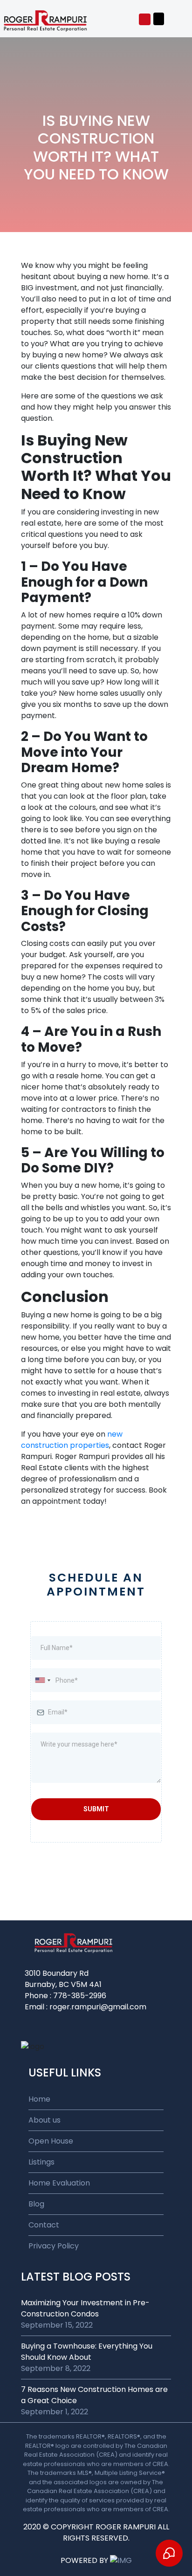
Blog (36, 2204)
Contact (43, 2225)
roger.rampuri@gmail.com (97, 2006)
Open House (50, 2141)
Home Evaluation (59, 2183)
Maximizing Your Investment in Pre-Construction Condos (85, 2308)
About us (44, 2120)
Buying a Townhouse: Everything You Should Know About (86, 2352)
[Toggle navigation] (158, 19)
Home (39, 2099)
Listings (41, 2162)
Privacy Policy (53, 2245)
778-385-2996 (79, 1995)
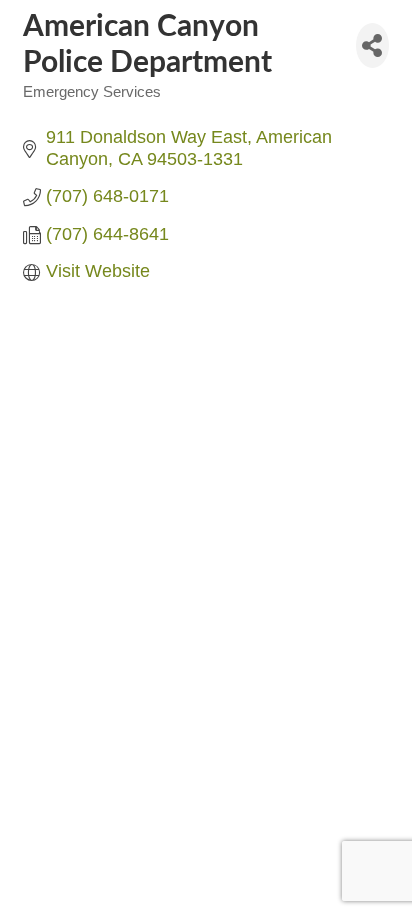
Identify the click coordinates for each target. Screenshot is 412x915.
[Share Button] (372, 45)
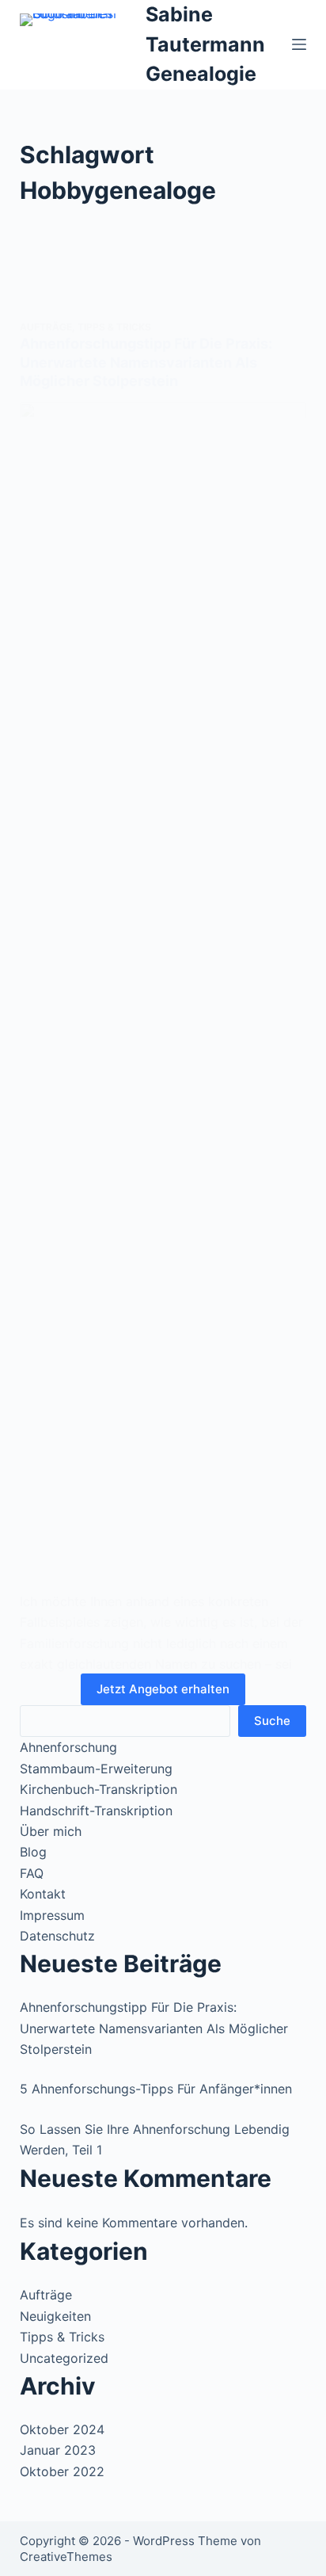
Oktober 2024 (62, 2429)
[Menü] (299, 44)
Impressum (52, 1915)
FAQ (32, 1873)
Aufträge (46, 327)
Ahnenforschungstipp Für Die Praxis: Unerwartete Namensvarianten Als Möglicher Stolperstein (146, 362)
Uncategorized (64, 2358)
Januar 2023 (58, 2450)
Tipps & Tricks (114, 327)
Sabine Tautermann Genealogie (205, 44)
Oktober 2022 (62, 2471)
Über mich (51, 1831)
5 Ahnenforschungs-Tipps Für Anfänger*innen (156, 2089)
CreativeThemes (66, 2556)
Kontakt (43, 1894)
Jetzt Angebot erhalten (163, 1688)
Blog (33, 1852)
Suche (272, 1720)
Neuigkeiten (55, 2316)
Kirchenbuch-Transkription (98, 1789)
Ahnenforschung (68, 1747)
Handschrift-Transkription (96, 1810)
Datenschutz (57, 1936)
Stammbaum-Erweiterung (96, 1768)
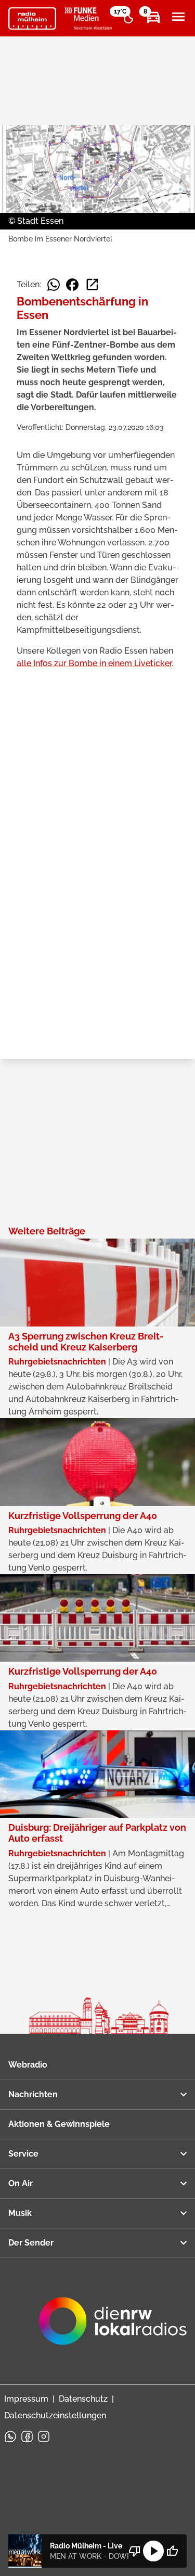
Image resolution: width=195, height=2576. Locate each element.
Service (23, 2154)
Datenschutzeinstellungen (55, 2415)
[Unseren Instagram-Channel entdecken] (43, 2436)
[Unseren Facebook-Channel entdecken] (27, 2436)
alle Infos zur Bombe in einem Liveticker (94, 663)
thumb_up (172, 2551)
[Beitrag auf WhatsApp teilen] (53, 284)
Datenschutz (83, 2399)
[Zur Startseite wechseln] (32, 18)
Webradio (27, 2065)
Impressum (26, 2399)
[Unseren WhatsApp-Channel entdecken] (10, 2436)
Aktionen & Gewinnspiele (59, 2124)
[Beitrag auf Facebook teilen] (72, 284)
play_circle (153, 2551)
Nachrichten (33, 2094)
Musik (20, 2213)
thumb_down (134, 2551)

**EXERCISE**. Line by line, print the records exactly, leaving the pictures behind.

**RESPONSE FOR THIS EXERCISE**.
Blog (36, 2204)
Contact (43, 2225)
roger.rampuri@gmail.com (97, 2006)
Open House (50, 2141)
Home Evaluation (59, 2183)
Maximizing Your Investment in Pre-Construction Condos (85, 2308)
About us (44, 2120)
Buying a Townhouse: Everything You Should Know About (86, 2352)
[Toggle navigation] (158, 19)
Home (39, 2099)
Listings (41, 2162)
Privacy Policy (53, 2245)
778-385-2996 (79, 1995)
Identify the click coordinates for each target. Screenshot is 412x915.
[Share Button] (372, 45)
Oktober 2024 (62, 2429)
[Menü] (299, 44)
Impressum (52, 1915)
FAQ (32, 1873)
Aufträge (46, 327)
Ahnenforschungstipp Für Die Praxis: Unerwartete Namensvarianten Als Möglicher Stolperstein (146, 362)
Uncategorized (64, 2358)
Januar 2023 (58, 2450)
Tipps & Tricks (114, 327)
Sabine Tautermann Genealogie (205, 44)
Oktober 2022 (62, 2471)
Über mich (51, 1831)
5 Ahnenforschungs-Tipps Für Anfänger*innen (156, 2089)
CreativeThemes (66, 2556)
Kontakt (43, 1894)
Jetzt Angebot erhalten (163, 1688)
Blog (33, 1852)
Suche (272, 1720)
Neuigkeiten (55, 2316)
Kirchenbuch-Transkription (98, 1789)
Ahnenforschung (68, 1747)
Handschrift-Transkription (96, 1810)
Datenschutz (57, 1936)
Stammbaum-Erweiterung (96, 1768)
Image resolution: width=195, height=2576. Locate each element.
Service (23, 2154)
Datenschutzeinstellungen (55, 2415)
[Unseren Instagram-Channel entdecken] (43, 2436)
[Unseren Facebook-Channel entdecken] (27, 2436)
alle Infos zur Bombe in einem Liveticker (94, 663)
thumb_up (172, 2551)
[Beitrag auf WhatsApp teilen] (53, 284)
Datenschutz (83, 2399)
[Zur Startseite wechseln] (32, 18)
Webradio (27, 2065)
Impressum (26, 2399)
[Unseren WhatsApp-Channel entdecken] (10, 2436)
Aktionen & Gewinnspiele (59, 2124)
[Beitrag auf Facebook teilen] (72, 284)
play_circle (153, 2551)
Nachrichten (33, 2094)
Musik (20, 2213)
thumb_down (134, 2551)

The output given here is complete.